Short problem 1 ▸ Print the part of the discussion on abstraction from "A child apprehends" up to and including "experience, and education.".
Short problem 2 ▸ According to the discussion on abstraction, what does Aristotle say the essence of an object can finally be reduced to?
Short problem 3 ▸ List every word that the discussion on abstraction calls an abuse of language.

Document excerpt ▸
* START *
Aristotle says that the essence of an object can finally be reduced to its definition. The definition would be called a “universal” and it’s correlate would be the essence of the object. So, using those terms, question 4 could be re-stated this way: is the “universal” abstracted from the flower or is it formed from something else?

I really do not dislike the word, but I think that we do not apprehend the essences of material objects.

Best regards
JuanFlorencio
 
Dear Aloysium:
Since you mentioned my name several times I will intervene. Aloysium, I’m sure, will add his own thoughts later - when he gets the time and energy…
Perhaps I should say first that the original discussion concerns the “abstraction process” that, according to St. Thomas, we carry out over material entities. Linus defends that there is actually such process and as St. Thomas says -among many other things-, that
And it is absolutely true ( and let’s not quibble over where " passive intellect " and " agent intellect " should be in the process. It is clear that it is the one and same intellect ( mind ) exercising different powers that is at work. Just as it is the same intellect which acts as the " commen sense " which collates all the incoming data, and which forms or constructs the phantasm, the same intellect which stores the phantasm in memory, the same intellect which recalls the phantasm from memory and abstracts a universal idea, an essence, the same intellect which makes the judgment that this is the the same essence that exists in a particular object outside of the mind. A particular essence which exhibits definite characteristics and behaviors.
"The human intellect must of necessity understand by composition and division. For since the intellect passes from potentiality to act, it has a likeness to things which are generated, which do not attain to perfection all at once but acquire it by degrees: so likewise the human intellect does not acquire perfect knowledge by the first act of apprehension; but it first apprehends something about its object, such as its essence, and this is its first and proper object; and then it understands the properties, accidents, and the various relations of the essence."
I asked Linus about the essence of a flower (it could have been any other object!). If it is true that we apprehend the essence of objects in the first place, we must know a great amount of them already.
A child apprehends an essence as soon as he says ( perhaps not in words ) that somethng exists out there. That something is an essence, a nature, a substance. But at this point in its life the child cannot further define that essence or any other. At one or two years the world is a jumble of essences that exist. Discrimination grows with age, experience, and education.
My position in this respect is that there is no abstraction process, if it is understood as the direct apprehension of the essence of material objects.
And you are wrong. Your great learning has become a handicap. You have fallen under the seductive allure of hard science, or perhaps the unconscious ideology it inculcates in its students.
Plantness, wordness, bookness, waterness, worldness, treeness, toothness, knifness, etcetera, are just abuses of language.
Of course you are wrong, that is a prejudical statement which convicts you of an anti philosophical ideology. I do admit we have to distinguish between essences and accidents, between substances and artifacts.
* END *
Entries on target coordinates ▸
* START *
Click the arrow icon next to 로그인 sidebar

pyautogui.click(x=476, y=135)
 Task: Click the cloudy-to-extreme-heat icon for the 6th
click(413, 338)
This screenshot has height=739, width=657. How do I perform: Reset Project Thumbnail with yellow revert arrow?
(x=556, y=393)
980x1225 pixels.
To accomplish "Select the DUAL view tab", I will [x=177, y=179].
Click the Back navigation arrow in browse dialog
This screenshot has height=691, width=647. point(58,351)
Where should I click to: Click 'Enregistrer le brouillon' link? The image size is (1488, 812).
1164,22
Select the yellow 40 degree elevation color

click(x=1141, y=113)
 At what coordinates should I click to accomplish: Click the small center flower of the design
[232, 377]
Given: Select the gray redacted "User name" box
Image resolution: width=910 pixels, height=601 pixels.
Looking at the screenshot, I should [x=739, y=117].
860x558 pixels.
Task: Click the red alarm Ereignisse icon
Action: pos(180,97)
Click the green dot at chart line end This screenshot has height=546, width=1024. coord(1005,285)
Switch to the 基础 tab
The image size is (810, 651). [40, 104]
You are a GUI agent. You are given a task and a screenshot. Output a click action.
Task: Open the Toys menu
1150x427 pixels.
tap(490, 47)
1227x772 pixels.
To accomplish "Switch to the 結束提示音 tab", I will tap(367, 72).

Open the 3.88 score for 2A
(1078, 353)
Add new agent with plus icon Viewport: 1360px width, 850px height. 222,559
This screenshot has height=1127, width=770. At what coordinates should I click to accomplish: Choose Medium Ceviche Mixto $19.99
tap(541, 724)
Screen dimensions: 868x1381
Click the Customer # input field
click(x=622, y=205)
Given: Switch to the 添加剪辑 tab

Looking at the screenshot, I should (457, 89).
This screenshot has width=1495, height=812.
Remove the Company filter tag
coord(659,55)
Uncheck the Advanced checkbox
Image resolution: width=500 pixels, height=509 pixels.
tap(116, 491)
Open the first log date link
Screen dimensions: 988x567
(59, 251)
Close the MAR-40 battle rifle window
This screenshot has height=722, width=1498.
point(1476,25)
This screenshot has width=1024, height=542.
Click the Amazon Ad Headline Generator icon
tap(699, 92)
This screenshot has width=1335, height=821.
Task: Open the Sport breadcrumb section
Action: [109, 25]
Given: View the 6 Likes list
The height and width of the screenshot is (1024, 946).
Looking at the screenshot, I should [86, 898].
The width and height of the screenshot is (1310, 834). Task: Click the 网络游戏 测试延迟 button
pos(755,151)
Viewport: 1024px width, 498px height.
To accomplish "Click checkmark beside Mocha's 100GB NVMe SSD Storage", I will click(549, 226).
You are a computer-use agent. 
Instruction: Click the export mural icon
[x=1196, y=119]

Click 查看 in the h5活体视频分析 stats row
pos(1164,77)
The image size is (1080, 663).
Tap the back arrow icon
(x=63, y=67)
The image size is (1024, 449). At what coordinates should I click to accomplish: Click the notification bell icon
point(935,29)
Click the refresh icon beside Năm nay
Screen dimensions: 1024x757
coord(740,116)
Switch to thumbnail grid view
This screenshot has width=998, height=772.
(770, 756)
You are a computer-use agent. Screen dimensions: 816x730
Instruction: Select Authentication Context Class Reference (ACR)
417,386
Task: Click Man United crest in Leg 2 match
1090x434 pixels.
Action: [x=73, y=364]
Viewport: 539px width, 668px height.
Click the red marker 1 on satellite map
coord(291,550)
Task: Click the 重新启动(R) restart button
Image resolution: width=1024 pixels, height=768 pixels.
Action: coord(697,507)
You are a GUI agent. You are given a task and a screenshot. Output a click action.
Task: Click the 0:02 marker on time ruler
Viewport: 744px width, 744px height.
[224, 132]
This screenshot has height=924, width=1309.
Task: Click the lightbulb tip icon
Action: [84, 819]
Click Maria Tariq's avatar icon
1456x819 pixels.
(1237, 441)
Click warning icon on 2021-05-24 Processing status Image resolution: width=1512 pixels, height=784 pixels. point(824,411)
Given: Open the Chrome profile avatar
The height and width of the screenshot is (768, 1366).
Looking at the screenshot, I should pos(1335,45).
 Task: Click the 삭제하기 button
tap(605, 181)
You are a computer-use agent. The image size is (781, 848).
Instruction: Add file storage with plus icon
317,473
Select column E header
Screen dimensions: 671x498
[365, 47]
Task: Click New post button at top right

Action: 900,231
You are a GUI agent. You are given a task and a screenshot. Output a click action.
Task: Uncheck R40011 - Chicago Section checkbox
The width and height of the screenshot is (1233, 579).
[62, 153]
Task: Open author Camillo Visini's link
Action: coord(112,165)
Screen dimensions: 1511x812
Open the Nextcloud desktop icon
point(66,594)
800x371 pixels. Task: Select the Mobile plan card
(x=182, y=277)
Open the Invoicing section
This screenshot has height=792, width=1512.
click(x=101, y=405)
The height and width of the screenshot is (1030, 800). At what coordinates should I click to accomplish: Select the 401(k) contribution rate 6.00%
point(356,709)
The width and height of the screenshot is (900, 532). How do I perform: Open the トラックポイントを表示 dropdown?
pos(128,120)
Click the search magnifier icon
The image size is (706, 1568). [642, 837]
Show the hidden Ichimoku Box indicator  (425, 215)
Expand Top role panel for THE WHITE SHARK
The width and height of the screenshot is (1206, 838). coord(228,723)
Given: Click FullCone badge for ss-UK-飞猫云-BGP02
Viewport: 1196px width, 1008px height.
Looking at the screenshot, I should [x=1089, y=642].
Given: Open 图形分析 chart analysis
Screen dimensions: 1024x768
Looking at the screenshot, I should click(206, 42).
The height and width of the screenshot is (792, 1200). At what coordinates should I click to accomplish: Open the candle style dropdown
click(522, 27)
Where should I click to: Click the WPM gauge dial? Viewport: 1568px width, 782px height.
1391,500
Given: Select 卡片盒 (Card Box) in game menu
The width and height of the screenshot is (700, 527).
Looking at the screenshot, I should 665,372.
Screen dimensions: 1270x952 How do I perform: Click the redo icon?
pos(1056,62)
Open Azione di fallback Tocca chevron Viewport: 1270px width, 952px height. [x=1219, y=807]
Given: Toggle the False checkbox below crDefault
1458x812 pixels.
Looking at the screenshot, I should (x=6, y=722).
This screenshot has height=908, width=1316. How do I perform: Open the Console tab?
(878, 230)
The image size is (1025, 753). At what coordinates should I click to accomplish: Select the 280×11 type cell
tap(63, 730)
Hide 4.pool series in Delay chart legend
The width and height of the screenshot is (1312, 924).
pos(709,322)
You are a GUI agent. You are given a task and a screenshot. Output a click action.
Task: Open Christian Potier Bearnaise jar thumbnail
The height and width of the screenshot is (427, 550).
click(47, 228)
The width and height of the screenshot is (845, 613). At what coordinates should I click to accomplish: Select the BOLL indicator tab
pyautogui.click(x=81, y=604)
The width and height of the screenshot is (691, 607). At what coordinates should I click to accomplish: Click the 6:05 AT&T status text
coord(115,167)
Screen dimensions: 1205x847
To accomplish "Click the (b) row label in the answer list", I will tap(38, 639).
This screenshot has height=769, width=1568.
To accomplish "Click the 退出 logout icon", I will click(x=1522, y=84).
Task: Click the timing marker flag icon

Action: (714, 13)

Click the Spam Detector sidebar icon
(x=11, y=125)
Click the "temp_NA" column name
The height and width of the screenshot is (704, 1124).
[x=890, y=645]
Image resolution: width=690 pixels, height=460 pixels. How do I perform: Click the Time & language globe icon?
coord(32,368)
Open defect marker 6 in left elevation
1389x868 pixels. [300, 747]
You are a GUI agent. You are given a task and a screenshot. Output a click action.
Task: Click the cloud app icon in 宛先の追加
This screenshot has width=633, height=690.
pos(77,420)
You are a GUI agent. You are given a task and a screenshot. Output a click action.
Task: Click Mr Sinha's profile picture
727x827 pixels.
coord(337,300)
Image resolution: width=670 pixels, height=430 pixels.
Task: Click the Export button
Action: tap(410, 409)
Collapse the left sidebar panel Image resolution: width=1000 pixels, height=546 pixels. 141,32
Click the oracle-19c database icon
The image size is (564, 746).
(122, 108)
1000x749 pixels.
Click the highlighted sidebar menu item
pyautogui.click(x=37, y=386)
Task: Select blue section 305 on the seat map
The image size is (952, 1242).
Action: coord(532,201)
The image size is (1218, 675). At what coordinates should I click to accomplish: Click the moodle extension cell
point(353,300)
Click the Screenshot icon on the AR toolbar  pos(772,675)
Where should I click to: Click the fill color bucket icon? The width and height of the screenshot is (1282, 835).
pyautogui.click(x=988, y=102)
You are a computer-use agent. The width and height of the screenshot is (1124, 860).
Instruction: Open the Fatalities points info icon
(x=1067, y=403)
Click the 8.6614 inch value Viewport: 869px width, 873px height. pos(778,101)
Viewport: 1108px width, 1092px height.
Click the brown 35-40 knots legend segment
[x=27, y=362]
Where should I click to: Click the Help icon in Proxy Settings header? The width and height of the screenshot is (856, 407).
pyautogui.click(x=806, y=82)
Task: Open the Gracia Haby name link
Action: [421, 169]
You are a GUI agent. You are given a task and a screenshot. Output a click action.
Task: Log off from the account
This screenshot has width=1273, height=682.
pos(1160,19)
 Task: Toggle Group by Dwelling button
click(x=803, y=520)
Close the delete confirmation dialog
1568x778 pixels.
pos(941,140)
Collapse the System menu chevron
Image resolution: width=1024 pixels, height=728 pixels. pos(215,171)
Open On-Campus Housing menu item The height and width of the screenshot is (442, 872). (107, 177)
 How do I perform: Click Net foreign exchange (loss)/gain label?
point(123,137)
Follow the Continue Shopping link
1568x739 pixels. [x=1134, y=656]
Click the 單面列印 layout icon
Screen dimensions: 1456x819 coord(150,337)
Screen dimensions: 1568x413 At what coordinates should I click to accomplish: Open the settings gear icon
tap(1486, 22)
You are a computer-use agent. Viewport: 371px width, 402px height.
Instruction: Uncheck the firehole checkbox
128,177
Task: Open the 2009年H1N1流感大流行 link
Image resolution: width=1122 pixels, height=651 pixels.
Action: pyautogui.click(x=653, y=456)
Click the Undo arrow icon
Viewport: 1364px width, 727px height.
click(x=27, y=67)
* END *
Task solution 1 ▸
A child apprehends an essence as soon as he says ( perhaps not in words ) that somethng exists out there. That something is an essence, a nature, a substance. But at this point in its life the child cannot further define that essence or any other. At one or two years the world is a jumble of essences that exist. Discrimination grows with age, experience, and education.

Task solution 2 ▸ Its definition.

Task solution 3 ▸ Plantness, wordness, bookness, waterness, worldness, treeness, toothness, knifness